Items from a dataset:
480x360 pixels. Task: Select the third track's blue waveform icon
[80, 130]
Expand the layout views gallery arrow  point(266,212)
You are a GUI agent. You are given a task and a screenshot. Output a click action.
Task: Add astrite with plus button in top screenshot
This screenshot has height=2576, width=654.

Aim of the exercise:
From the records above, copy each line that contains the word "screenshot".

Answer box:
You are a GUI agent. You are given a task and a screenshot. Output a click action.
Task: Add astrite with plus button in top screenshot
This screenshot has height=2576, width=654.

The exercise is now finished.